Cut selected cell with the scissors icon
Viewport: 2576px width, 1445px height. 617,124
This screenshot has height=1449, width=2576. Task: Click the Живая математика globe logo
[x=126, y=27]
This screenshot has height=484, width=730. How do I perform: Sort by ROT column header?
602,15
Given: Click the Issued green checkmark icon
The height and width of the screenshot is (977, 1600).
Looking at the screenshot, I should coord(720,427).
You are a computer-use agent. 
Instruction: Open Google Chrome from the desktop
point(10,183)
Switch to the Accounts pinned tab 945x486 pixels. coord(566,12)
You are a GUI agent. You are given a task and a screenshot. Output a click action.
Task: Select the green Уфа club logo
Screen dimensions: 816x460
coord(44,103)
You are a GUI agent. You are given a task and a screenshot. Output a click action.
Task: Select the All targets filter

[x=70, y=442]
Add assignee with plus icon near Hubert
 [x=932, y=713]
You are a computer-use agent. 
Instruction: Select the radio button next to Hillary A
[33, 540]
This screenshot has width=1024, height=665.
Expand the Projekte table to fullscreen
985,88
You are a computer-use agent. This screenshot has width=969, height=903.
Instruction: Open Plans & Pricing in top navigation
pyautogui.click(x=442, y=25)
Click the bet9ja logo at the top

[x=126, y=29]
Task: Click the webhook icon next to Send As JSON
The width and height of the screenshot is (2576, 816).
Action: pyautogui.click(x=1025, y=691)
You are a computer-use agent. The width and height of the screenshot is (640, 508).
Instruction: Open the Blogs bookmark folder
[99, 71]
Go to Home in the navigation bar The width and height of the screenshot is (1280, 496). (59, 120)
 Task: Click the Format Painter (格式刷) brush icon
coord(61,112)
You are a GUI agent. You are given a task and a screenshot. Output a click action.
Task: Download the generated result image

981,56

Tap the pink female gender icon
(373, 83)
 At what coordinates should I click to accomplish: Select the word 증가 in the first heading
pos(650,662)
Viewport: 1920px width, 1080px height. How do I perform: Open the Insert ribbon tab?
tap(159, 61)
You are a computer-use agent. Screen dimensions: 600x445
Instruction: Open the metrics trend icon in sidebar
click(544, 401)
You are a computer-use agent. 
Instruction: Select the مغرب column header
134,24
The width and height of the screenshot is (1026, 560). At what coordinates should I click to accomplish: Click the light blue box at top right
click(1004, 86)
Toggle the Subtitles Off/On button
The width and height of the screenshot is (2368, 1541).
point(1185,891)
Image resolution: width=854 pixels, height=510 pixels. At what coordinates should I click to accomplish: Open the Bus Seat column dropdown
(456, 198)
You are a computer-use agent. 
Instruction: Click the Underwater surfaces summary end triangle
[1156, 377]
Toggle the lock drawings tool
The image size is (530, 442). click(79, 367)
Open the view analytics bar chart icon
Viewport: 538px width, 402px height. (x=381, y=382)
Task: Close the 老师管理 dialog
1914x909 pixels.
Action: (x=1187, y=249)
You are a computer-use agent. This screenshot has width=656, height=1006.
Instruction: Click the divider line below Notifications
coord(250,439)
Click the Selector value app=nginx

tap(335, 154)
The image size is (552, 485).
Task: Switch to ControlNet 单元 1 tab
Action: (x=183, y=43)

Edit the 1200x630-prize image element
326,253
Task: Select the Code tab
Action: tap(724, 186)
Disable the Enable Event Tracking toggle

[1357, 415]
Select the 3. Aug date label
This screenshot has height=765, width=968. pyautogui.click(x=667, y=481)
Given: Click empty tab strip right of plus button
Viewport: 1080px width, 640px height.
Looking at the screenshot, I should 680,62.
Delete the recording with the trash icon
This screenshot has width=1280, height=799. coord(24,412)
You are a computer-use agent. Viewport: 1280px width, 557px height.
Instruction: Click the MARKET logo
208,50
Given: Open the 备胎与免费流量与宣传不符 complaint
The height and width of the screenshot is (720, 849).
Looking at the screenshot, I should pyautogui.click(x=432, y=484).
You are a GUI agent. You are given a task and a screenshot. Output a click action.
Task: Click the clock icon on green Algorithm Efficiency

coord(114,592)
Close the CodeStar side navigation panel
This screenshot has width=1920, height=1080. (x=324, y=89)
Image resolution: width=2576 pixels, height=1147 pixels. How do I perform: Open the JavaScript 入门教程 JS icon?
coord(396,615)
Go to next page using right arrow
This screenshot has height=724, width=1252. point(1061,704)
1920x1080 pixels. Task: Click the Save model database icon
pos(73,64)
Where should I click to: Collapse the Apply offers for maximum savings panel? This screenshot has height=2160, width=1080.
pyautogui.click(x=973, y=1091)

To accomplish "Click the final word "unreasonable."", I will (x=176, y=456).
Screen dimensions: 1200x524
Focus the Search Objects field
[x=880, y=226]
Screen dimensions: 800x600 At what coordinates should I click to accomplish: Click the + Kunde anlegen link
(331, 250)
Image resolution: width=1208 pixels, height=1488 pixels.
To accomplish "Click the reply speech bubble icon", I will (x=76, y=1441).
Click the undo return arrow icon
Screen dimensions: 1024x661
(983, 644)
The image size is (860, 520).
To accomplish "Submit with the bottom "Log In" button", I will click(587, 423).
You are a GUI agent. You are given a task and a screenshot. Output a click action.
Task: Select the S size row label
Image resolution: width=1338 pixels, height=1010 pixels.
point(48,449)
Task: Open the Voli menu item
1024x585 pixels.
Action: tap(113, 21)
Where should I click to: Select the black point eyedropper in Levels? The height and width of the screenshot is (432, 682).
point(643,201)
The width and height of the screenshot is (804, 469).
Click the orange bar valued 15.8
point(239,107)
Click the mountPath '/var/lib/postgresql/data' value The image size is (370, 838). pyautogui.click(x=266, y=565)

What is required :: Please pull out every line above that contains the word "plus" and copy each one in full.

Answer to the task ::
Add assignee with plus icon near Hubert
Given: Click empty tab strip right of plus button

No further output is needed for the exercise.